Phase 2 trials of the Oxford University COVID-19 vaccine in healthy older adults is safe and elicits an immune response.
The university confirmed that the candidate vaccine it is developing with AstraZeneca showed similar safety and immunogenicity results in healthy older people (56 years of age and older) to those seen in adults 18 to 55 years of age.
Older people are at a disproportionate risk for the COVID-19 disease more severely, so it is essential that any vaccine adopted for their use is effective in this group.

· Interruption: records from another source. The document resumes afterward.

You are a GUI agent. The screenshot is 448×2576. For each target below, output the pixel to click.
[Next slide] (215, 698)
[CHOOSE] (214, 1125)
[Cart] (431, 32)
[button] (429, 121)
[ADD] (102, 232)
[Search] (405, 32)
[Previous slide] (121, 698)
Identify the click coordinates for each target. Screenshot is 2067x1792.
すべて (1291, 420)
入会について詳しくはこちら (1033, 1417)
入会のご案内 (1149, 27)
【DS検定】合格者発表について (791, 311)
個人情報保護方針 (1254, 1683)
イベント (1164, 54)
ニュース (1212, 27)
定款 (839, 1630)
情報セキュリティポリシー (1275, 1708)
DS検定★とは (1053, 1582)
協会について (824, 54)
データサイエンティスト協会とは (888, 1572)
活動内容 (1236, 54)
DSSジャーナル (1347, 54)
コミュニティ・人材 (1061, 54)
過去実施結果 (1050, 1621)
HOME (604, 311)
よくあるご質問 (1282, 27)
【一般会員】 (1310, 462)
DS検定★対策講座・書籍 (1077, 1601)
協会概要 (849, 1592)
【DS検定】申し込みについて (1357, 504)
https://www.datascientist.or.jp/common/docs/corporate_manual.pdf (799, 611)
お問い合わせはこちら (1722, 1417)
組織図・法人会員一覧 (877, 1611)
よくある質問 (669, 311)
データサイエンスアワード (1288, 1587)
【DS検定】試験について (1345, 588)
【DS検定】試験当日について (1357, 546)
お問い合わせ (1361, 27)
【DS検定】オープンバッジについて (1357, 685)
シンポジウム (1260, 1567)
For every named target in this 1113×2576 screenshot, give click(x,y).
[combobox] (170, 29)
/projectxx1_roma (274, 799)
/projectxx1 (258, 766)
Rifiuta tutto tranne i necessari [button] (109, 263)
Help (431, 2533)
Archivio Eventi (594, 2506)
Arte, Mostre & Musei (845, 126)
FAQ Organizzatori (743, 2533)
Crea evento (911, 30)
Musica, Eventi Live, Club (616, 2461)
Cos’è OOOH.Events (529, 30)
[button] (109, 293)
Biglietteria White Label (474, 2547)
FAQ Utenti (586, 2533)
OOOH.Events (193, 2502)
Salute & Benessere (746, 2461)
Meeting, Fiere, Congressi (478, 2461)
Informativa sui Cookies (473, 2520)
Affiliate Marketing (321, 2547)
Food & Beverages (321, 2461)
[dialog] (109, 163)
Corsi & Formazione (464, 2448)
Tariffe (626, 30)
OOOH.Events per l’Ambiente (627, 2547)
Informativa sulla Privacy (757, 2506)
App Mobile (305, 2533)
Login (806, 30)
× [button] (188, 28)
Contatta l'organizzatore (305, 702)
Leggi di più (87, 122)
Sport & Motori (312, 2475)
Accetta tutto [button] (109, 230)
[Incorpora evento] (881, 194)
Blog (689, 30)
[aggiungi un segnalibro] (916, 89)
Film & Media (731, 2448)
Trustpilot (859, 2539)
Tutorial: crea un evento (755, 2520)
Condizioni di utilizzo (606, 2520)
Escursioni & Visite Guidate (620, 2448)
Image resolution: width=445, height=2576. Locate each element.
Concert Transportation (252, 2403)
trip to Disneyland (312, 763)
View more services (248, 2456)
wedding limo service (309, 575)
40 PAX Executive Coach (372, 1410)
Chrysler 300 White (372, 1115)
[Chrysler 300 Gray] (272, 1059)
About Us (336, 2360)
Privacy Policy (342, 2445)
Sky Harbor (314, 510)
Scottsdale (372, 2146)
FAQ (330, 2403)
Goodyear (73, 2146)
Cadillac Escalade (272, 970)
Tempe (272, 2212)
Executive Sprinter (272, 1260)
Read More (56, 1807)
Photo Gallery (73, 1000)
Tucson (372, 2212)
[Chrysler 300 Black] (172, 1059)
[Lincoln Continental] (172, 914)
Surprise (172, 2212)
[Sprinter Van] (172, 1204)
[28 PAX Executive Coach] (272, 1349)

The initial stage results, which they described as “promising” were published Thursday in the medical journal The Lancet.
The phase 2 trial, involving 560 adults, including 240 over the age of 70, concluded that the vaccine causes few side effects and induces immune responses in both parts of the immune system in all age groups.
The results showed that within 14 days of the first dose of the vaccine it elicited a T cell response – it could find and attack cells infected with the virus – and caused an antibody response within 28 days of the injection. reinforcement.
Phase 3 trials, involving thousands of people, are ongoing to confirm these results, as well as the efficacy of the vaccine in protecting against infection by SARS-CoV-2 (the strain of virus that causes coronavirus disease) in a broader range of people, including older adults with underlying health problems, according to the vaccine’s developers.
“Immune responses to vaccines tend to decline in older adults because the immune system gradually deteriorates with age, which also leaves older adults more susceptible to infections,” said study lead author Professor Andrew Pollard from the University of Oxford.
“As a result, it is crucial that COVID-19 vaccines are tested in this group which is also a priority group for immunization.”
The results of the advanced phase trials will show if the Astra-Oxford vaccine can meet the standard set by the leaders Pfizer-BioNTech and Moderna.
Pfizer and BioNTech said Wednesday that the coronavirus vaccine they were developing has shown an efficacy of 95% overall, with an efficacy in adults over 65 years of age of 94%.
Pharmaceutical organizations in the US and Germany said the candidate now meets the necessary security criteria for emergency authorization.
American biotech company Moderna said on Monday that based on preliminary data, its potential coronavirus vaccine has been deemed 94.5% effective in preventing people from catching the virus.
Trials for the Astra-Oxford vaccine candidate were halted in September after one participant fell ill.
They were resumed again after the company investigated whether a vaccine recipient’s “potentially unexplained” illness was the result of receiving the vaccine.
In large trials like this one, “some participants are expected to become ill and each case must be carefully evaluated to ensure a careful assessment of safety,” said the University of Oxford.
It did not disclose medical information about the illness that caused the trial to stop, citing the confidentiality of the participants.
Health experts, including UK Government Chief Scientific Adviser Sir Patrick Vallance, have said pauses in drug trials are common to ensure safety and efficacy.